%%

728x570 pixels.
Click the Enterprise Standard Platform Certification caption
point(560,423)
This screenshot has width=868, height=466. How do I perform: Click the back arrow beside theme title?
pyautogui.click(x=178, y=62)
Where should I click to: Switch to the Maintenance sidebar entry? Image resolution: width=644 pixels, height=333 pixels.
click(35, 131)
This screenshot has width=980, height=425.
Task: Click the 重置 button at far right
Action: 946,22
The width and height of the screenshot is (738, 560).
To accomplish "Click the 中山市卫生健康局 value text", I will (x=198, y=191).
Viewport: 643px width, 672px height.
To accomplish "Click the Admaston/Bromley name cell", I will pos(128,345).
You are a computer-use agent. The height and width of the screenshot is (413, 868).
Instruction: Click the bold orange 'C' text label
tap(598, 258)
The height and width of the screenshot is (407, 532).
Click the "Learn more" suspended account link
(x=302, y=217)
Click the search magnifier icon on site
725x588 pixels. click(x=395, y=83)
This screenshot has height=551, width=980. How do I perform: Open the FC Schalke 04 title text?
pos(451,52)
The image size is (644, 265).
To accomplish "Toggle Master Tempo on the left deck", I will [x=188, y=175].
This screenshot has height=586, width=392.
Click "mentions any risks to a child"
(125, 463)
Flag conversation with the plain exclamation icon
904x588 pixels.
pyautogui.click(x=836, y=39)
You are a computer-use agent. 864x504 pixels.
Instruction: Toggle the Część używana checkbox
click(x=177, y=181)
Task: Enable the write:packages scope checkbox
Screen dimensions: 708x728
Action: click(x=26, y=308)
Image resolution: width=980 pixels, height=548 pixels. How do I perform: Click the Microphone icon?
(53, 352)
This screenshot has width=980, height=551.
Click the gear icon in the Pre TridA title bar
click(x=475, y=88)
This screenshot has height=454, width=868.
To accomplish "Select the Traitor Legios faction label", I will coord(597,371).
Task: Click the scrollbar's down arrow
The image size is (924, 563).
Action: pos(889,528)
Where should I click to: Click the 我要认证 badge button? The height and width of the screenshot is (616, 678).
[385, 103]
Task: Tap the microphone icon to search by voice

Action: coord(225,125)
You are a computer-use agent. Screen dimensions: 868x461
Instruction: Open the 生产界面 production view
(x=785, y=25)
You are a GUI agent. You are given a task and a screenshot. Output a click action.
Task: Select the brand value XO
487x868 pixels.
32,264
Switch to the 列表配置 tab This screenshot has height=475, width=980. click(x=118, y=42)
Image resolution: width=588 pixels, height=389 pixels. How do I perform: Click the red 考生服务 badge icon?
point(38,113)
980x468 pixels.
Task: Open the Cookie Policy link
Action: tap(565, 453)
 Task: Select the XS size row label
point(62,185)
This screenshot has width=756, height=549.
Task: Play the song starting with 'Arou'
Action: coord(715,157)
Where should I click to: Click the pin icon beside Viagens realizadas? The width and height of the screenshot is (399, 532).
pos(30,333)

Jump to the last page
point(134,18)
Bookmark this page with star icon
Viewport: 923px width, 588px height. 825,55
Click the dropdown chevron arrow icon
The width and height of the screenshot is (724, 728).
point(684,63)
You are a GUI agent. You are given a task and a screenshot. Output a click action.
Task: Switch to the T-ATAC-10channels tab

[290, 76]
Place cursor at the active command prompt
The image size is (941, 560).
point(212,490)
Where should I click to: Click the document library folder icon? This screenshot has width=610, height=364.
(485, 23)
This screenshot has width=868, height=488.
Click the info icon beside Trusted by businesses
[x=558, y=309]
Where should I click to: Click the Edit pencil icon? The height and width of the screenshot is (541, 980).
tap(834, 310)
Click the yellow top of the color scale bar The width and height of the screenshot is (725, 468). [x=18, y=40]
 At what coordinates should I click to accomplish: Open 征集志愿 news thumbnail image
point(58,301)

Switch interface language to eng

%%

__The problem__: List every line of the material above that contains the word "beside", copying each line in full.

__Answer for the task__:
This screenshot has width=868, height=466. How do I perform: Click the back arrow beside theme title?
Where should I click to: Click the pin icon beside Viagens realizadas? The width and height of the screenshot is (399, 532).
Click the info icon beside Trusted by businesses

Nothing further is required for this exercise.